On Compartments

In her blog What's Your Brand Mantra?, Jennifer Rice comments on the Ad:Tech presentation given by Samsung Electronics' Peter Weedvald. She criticizes the company's approach to targeting its customers based on where they are — home, work, mobile — versus who they are.

Samsung can't forget that John is still John, regardless of where he may be. John doesn't become an unfeeling robot when he walks through the door of his office every morning and make decisions on facts alone. Think about who your customers are, regardless of what product they use during what hours of the day. Get out of the weeds of features/benefits and talk to them like the real people they are. Earn their trust. Be likable. If you sell 'business-world' and 'home-world' products or services, stop compartmentalizing: it's quite likely that the very same customers purchase both.

Rice's entry reminds me of Margaret Heffernan's recent Online Insights column, which addresses the same issue from a slightly different angle.

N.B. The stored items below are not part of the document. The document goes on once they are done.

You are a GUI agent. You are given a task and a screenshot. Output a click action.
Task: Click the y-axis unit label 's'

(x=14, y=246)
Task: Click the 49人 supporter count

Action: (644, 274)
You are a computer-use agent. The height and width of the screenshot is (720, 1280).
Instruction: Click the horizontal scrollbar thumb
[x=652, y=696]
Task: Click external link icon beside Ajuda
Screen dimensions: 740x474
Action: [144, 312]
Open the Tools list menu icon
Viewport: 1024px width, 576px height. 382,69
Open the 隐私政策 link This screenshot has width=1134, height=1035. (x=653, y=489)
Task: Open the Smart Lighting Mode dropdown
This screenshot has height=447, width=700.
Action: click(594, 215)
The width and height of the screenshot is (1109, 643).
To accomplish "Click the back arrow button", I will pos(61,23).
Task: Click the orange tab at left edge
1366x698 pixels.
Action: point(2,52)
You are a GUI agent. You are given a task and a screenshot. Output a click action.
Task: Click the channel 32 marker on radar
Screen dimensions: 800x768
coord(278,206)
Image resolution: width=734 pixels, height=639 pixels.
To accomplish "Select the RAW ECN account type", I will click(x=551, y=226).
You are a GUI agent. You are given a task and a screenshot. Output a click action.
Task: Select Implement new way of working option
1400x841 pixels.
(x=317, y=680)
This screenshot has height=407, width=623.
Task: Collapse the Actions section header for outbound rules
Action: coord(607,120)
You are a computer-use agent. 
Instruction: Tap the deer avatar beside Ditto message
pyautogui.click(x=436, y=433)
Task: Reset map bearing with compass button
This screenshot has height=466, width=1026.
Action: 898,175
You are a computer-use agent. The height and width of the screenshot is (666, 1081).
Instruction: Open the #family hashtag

Of all the issues I've discussed with managers and employees around the world, the most painful and persistent is the acute conflict they sense between who they feel themselves to be on the inside and who they present on the outside. Steve does what many people do: compartmentalizes his life. He has a work self and what he thinks of as his true self, carefully locked away from each other.

They three pieces make interesting parallel reads. How can companies best target potential customers regardless of where they are? Do you bring your true self to work? Do you make work decisions differently than you do home decisions — regardless of whether they're purchase decisions? How compartmentalized is your approach to business — with yourself, as well as with others?